** Dataset follows **
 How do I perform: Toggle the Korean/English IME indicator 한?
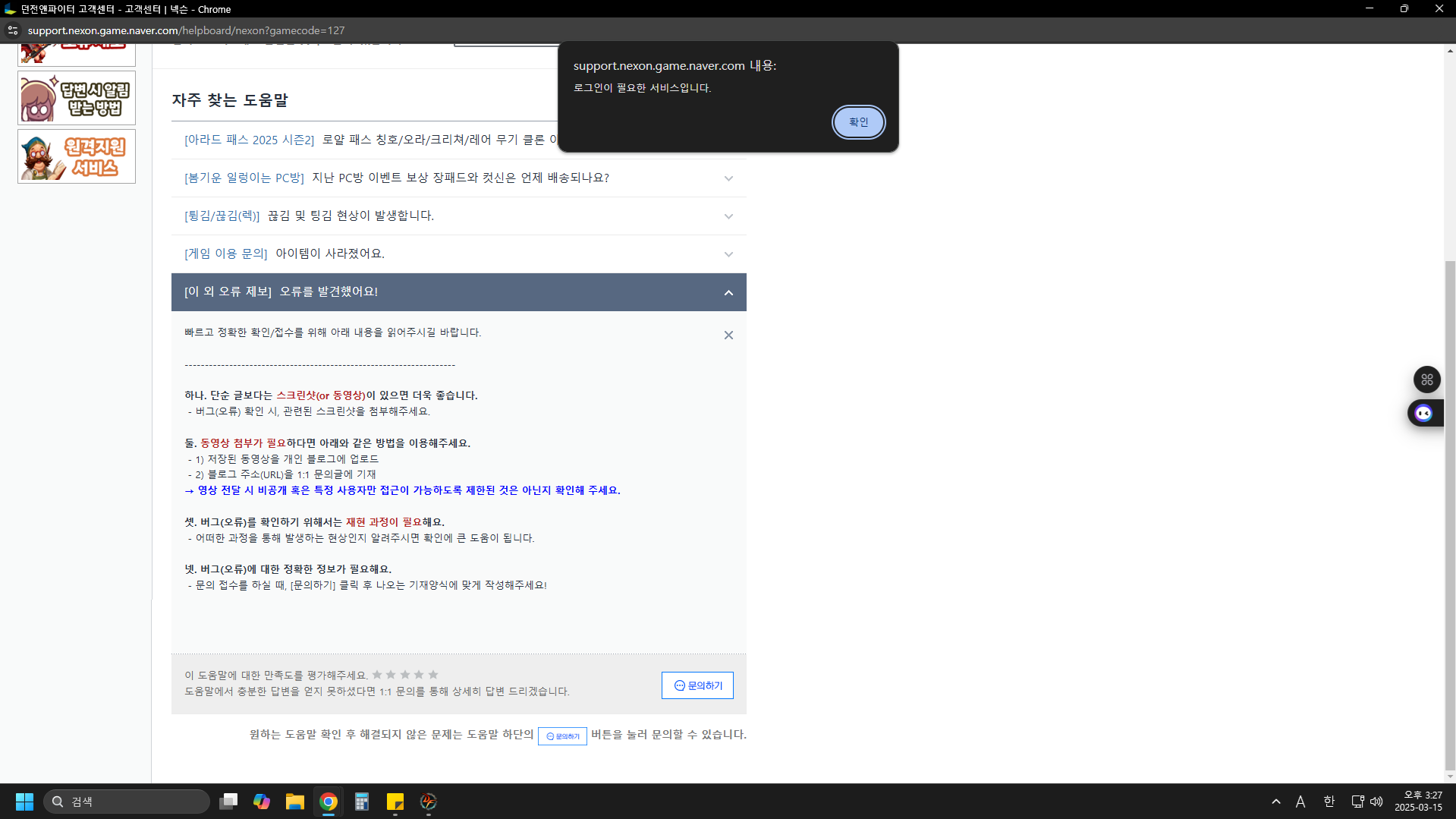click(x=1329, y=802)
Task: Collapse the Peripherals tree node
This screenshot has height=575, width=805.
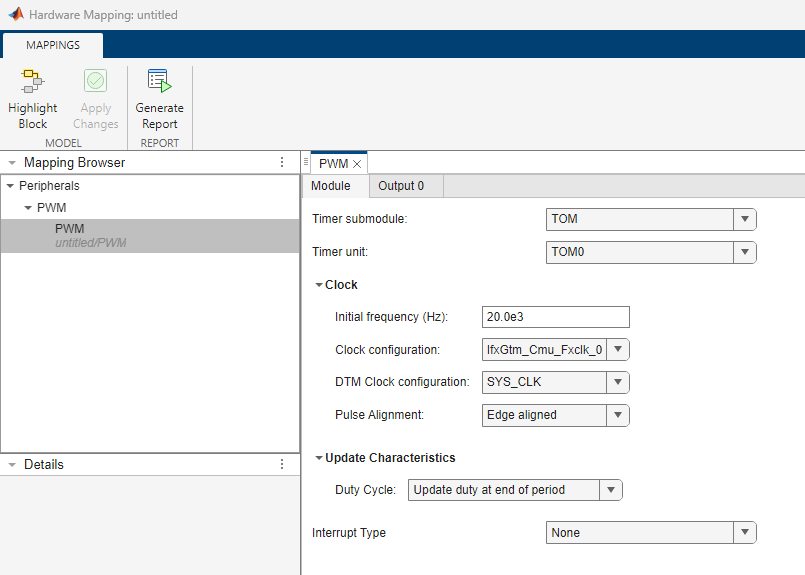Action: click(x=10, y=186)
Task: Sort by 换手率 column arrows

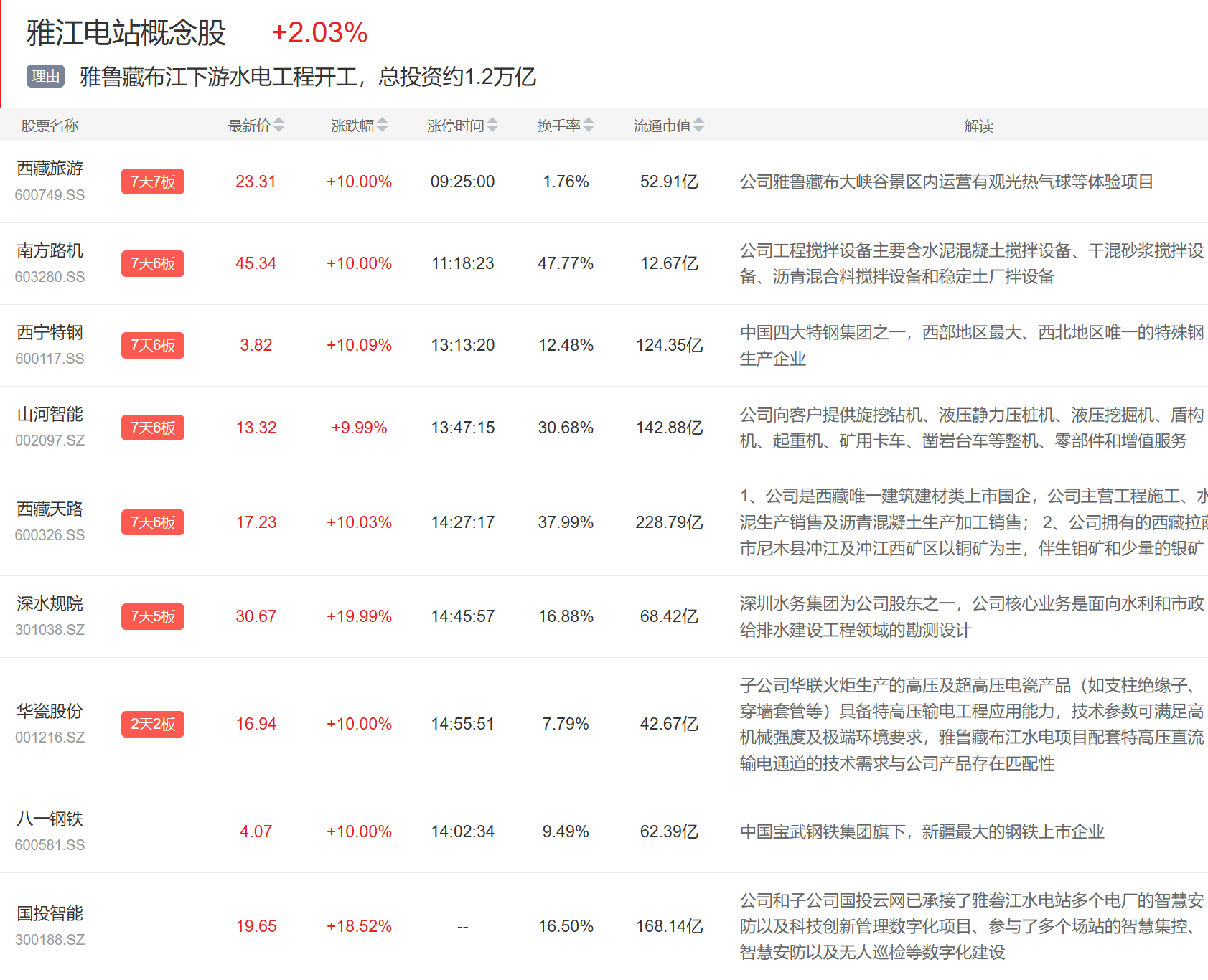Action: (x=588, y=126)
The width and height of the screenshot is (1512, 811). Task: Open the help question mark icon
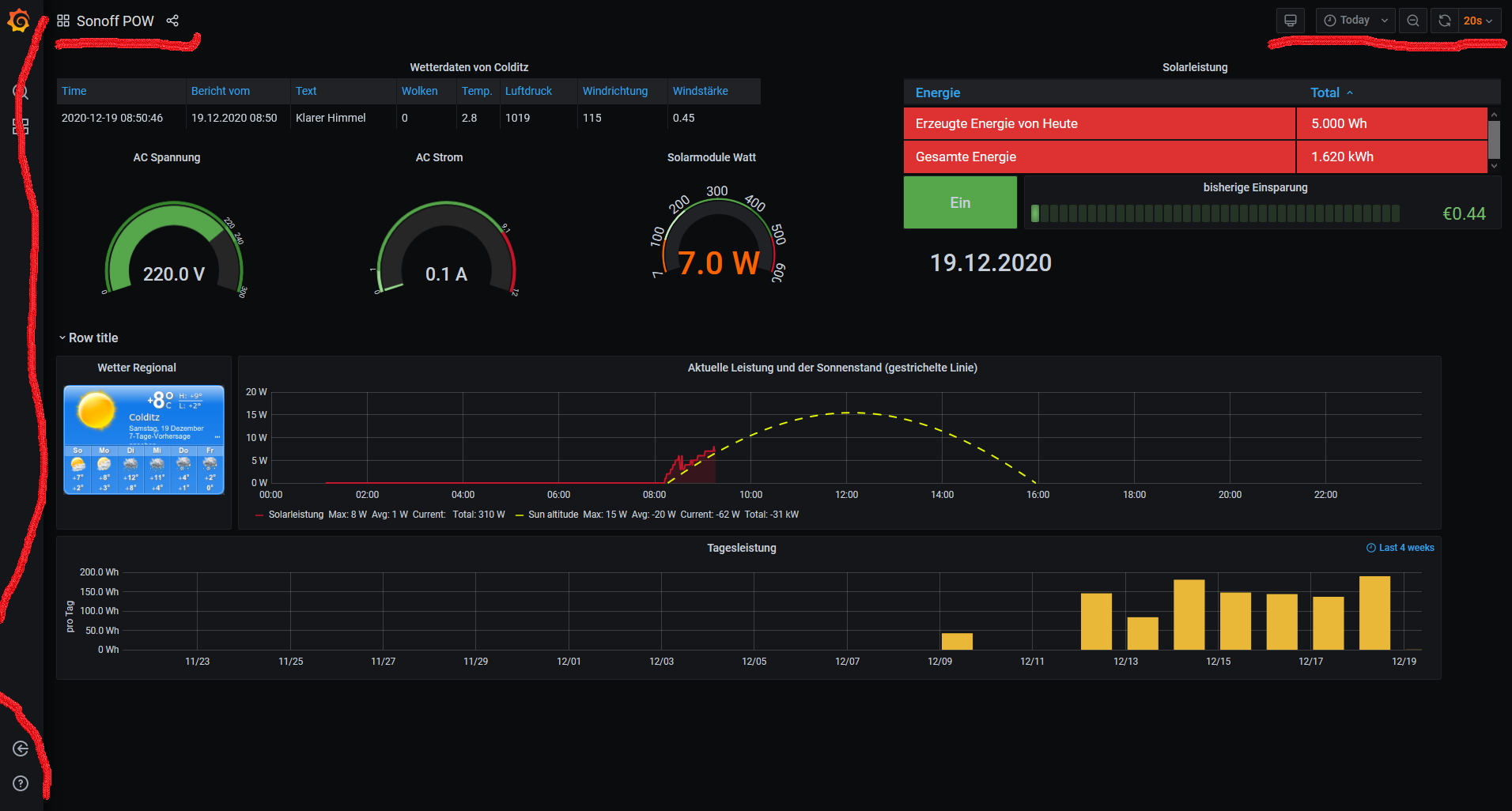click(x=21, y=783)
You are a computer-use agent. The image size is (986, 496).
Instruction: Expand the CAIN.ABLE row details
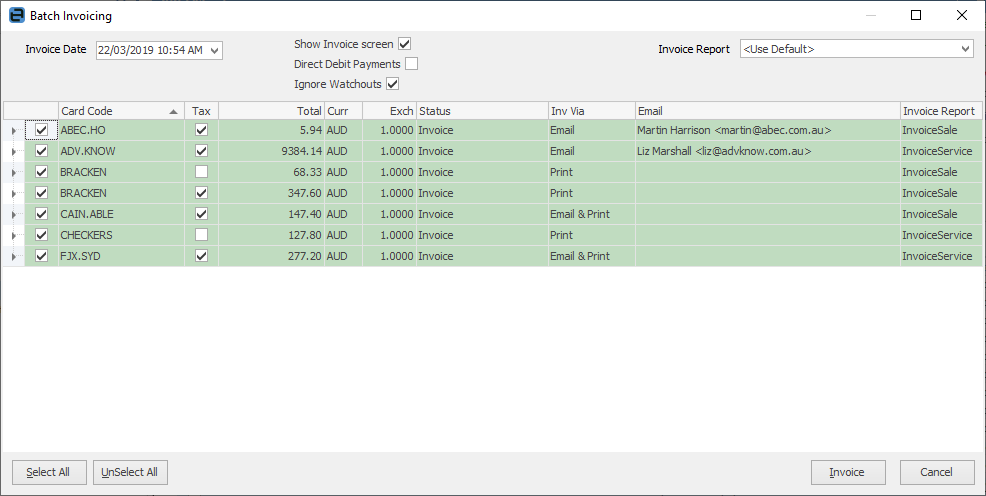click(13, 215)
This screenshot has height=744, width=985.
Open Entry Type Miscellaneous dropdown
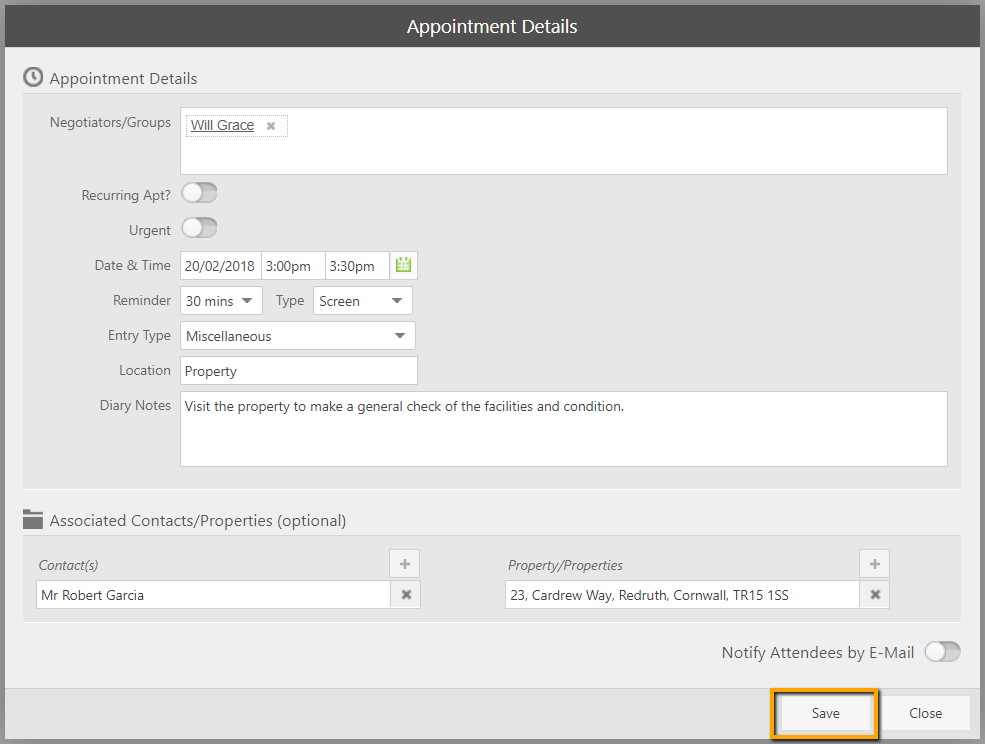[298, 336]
** End of Dataset **
About this task: With the pictures omitted, the records above are to be repeated exactly.

Result:
 How do I perform: Toggle the Korean/English IME indicator 한?
click(x=1329, y=802)
Task: Collapse the Peripherals tree node
This screenshot has height=575, width=805.
Action: click(x=10, y=186)
Task: Sort by 换手率 column arrows

Action: (x=588, y=126)
The width and height of the screenshot is (1512, 811). Task: Open the help question mark icon
click(x=21, y=783)
You are a computer-use agent. The image size is (986, 496).
Instruction: Expand the CAIN.ABLE row details
click(13, 215)
This screenshot has height=744, width=985.
Open Entry Type Miscellaneous dropdown
[298, 336]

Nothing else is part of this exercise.